• Raw lines:
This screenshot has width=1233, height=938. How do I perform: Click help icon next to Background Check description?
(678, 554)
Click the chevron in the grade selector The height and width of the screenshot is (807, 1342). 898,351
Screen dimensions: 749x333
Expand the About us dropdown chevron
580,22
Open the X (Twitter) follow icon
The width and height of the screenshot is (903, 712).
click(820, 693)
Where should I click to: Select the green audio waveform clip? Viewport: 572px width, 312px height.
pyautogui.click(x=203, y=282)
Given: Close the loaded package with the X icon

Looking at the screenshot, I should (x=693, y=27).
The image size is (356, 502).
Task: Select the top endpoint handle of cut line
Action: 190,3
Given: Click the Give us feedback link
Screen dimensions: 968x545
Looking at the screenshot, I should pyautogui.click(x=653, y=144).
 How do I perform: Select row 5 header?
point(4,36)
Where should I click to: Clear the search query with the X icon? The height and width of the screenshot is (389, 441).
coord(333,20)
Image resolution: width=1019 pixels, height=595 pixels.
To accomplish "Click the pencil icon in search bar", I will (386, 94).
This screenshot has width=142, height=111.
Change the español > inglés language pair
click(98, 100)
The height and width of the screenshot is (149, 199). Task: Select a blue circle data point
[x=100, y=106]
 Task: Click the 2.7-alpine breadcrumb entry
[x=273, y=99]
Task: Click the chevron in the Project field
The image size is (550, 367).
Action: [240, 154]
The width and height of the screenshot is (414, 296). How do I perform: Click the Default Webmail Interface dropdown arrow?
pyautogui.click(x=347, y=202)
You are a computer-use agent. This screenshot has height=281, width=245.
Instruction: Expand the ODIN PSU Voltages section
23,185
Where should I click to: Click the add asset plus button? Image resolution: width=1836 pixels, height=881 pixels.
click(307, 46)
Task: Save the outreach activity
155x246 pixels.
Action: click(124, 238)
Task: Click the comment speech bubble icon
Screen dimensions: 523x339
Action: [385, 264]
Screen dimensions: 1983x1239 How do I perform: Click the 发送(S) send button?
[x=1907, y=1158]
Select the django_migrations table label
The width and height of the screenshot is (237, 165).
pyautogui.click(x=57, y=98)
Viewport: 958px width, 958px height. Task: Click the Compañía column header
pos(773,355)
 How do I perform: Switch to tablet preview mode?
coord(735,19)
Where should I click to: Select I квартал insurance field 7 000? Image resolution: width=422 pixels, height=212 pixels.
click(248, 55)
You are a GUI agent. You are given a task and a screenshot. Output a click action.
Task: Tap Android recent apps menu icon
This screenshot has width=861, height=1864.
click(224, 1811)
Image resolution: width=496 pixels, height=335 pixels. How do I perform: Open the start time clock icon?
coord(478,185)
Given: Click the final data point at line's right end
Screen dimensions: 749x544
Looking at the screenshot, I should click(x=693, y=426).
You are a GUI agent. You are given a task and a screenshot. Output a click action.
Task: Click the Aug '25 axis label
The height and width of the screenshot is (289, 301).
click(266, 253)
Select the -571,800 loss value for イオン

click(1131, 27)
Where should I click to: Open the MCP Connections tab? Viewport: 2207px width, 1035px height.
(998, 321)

• Task to carry out:
Present every line above as a numbered list, leaving out the blank ones.

• Correct answer:
1. This screenshot has width=1233, height=938. How do I perform: Click help icon next to Background Check description?
2. (678, 554)
3. Click the chevron in the grade selector The height and width of the screenshot is (807, 1342). 898,351
4. Screen dimensions: 749x333
5. Expand the About us dropdown chevron
6. 580,22
7. Open the X (Twitter) follow icon
8. The width and height of the screenshot is (903, 712).
9. click(820, 693)
10. Where should I click to: Select the green audio waveform clip? Viewport: 572px width, 312px height.
11. pyautogui.click(x=203, y=282)
12. Given: Close the loaded package with the X icon
13. Looking at the screenshot, I should (x=693, y=27).
14. The image size is (356, 502).
15. Task: Select the top endpoint handle of cut line
16. Action: 190,3
17. Given: Click the Give us feedback link
18. Screen dimensions: 968x545
19. Looking at the screenshot, I should pyautogui.click(x=653, y=144).
20.  How do I perform: Select row 5 header?
21. point(4,36)
22. Where should I click to: Clear the search query with the X icon? The height and width of the screenshot is (389, 441).
23. coord(333,20)
24. Image resolution: width=1019 pixels, height=595 pixels.
25. To accomplish "Click the pencil icon in search bar", I will (386, 94).
26. This screenshot has width=142, height=111.
27. Change the español > inglés language pair
28. click(98, 100)
29. The height and width of the screenshot is (149, 199). Task: Select a blue circle data point
30. [x=100, y=106]
31.  Task: Click the 2.7-alpine breadcrumb entry
32. [x=273, y=99]
33. Task: Click the chevron in the Project field
34. The image size is (550, 367).
35. Action: [240, 154]
36. The width and height of the screenshot is (414, 296). How do I perform: Click the Default Webmail Interface dropdown arrow?
37. pyautogui.click(x=347, y=202)
38. You are a computer-use agent. This screenshot has height=281, width=245.
39. Instruction: Expand the ODIN PSU Voltages section
40. 23,185
41. Where should I click to: Click the add asset plus button? Image resolution: width=1836 pixels, height=881 pixels.
42. click(307, 46)
43. Task: Save the outreach activity
44. 155x246 pixels.
45. Action: click(124, 238)
46. Task: Click the comment speech bubble icon
47. Screen dimensions: 523x339
48. Action: [385, 264]
49. Screen dimensions: 1983x1239 How do I perform: Click the 发送(S) send button?
50. [x=1907, y=1158]
51. Select the django_migrations table label
52. The width and height of the screenshot is (237, 165).
53. pyautogui.click(x=57, y=98)
54. Viewport: 958px width, 958px height. Task: Click the Compañía column header
55. pos(773,355)
56.  How do I perform: Switch to tablet preview mode?
57. coord(735,19)
58. Where should I click to: Select I квартал insurance field 7 000? Image resolution: width=422 pixels, height=212 pixels.
59. click(248, 55)
60. You are a GUI agent. You are given a task and a screenshot. Output a click action.
61. Task: Tap Android recent apps menu icon
62. This screenshot has width=861, height=1864.
63. click(224, 1811)
64. Image resolution: width=496 pixels, height=335 pixels. How do I perform: Open the start time clock icon?
65. coord(478,185)
66. Given: Click the final data point at line's right end
67. Screen dimensions: 749x544
68. Looking at the screenshot, I should click(x=693, y=426).
69. You are a GUI agent. You are given a task and a screenshot. Output a click action.
70. Task: Click the Aug '25 axis label
71. The height and width of the screenshot is (289, 301).
72. click(266, 253)
73. Select the -571,800 loss value for イオン
74. click(1131, 27)
75. Where should I click to: Open the MCP Connections tab? Viewport: 2207px width, 1035px height.
76. (998, 321)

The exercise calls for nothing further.